Face à  une concurrence qui monte en puissance dans l’usage professionnel des drones, Air Marine fait ainsi le choix d’une politique plutôt agressive afin d’avoir une longueur technologique d’avance. C’est ainsi que l’entreprise girondine a annoncé fin janvier être en négociation avancée pour prendre le contrôle d’Alerion, une start-up à l’avant-garde de la technologie en matière de drones.
Pour Air Marine, ce rapprochement va permettre de renforcer ses compétences en R&D, apporter une sensibilité et une compétence managériales nouvelles, et associer son image à celle déjà reconnue d’Alerion. Pour Alerion cette fusion va lui permettre de renforcer ses activités (projets de développement d’une part et déploiement en Nouvelle-Aquitaine de son réseau d’excellence scientifique d’autre part), de se doter de nouvelles compétences en R&D, de favoriser l’émulation positive de la nouvelle équipe créée, de bénéficier de la notoriété d’Air Marine, et ainsi devenir un leader de la filière drone », déroule la direction de la PME de Saucats.

 

Alerion, une startup très proche de l’Inria (Institut National de Recherche dédiée au Numérique)
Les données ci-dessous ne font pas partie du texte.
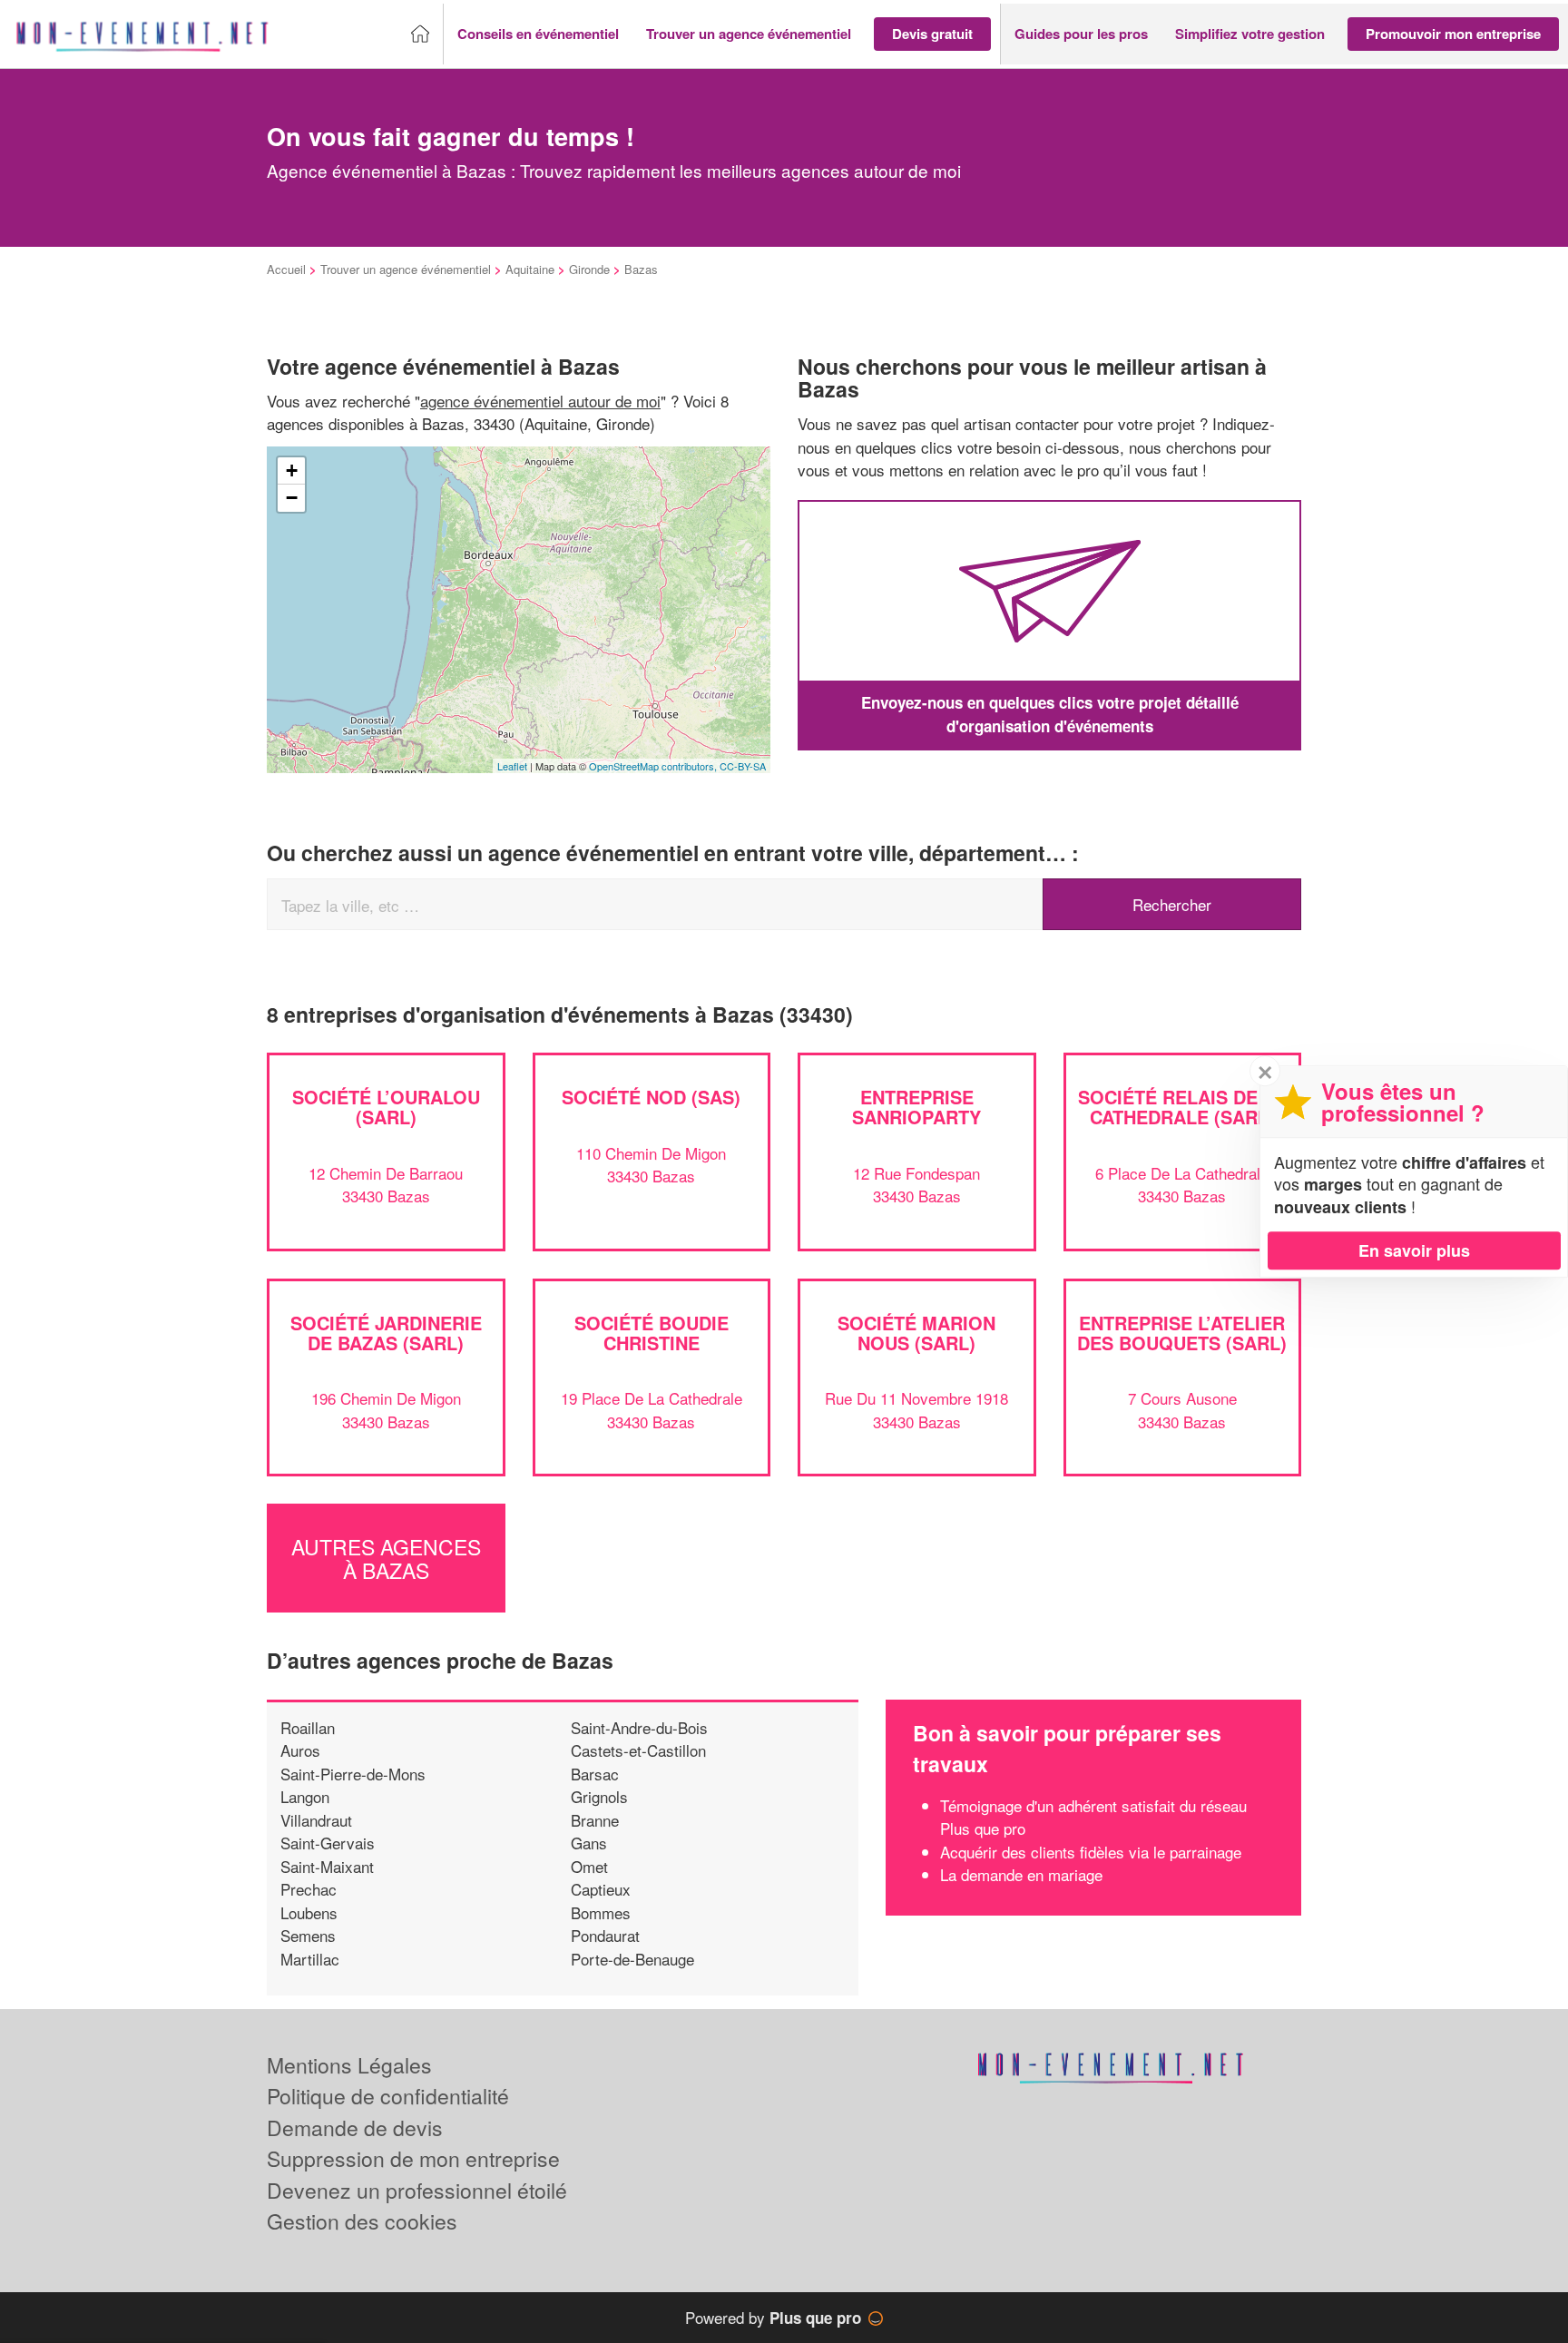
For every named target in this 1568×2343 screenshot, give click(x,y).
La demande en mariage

Co-fondée et présidée par Anne-Sophie Didelot, docteur en sciences des matériaux, la startup Alerion, située à Villers-les-Nancy (Meurthe-et-Moselle), en Lorraine, ne fabrique pas des drones mais des applications. Dans une interview accordée en novembre 2017 à  la lettre d’information Inria (Institut national de la recherche en informatique et en automatique) Lumni, Anne-Sophie Didelot en dit plus sur Alerion dont la création doit beaucoup Ãà Laurent Ciarletta, enseignant chercheur dans l’équipe Madynes, commune à l’Inria Nancy et au Loria (Laboratoire lorrain de recherche en informatique et ses applications).
Alerion, qui élabore des « briques cyber-physiques fonctionnelles », soit des composants où s’imbriquent logiciel et matériel, coopère étroitement avec Madynes « sur la sûreté, la sécurisation des protocoles de communication et la gestion des réseaux de capteurs », souligne Anne-Sophie Didelot.
Elle est également impliquée dans de grands projets européens avec Thales, la RAI (Italie) et Deutsche Welle (Allemagne), ainsi que Enedis pour une solution de traitement automatisé des visites de lignes électriques aériennes.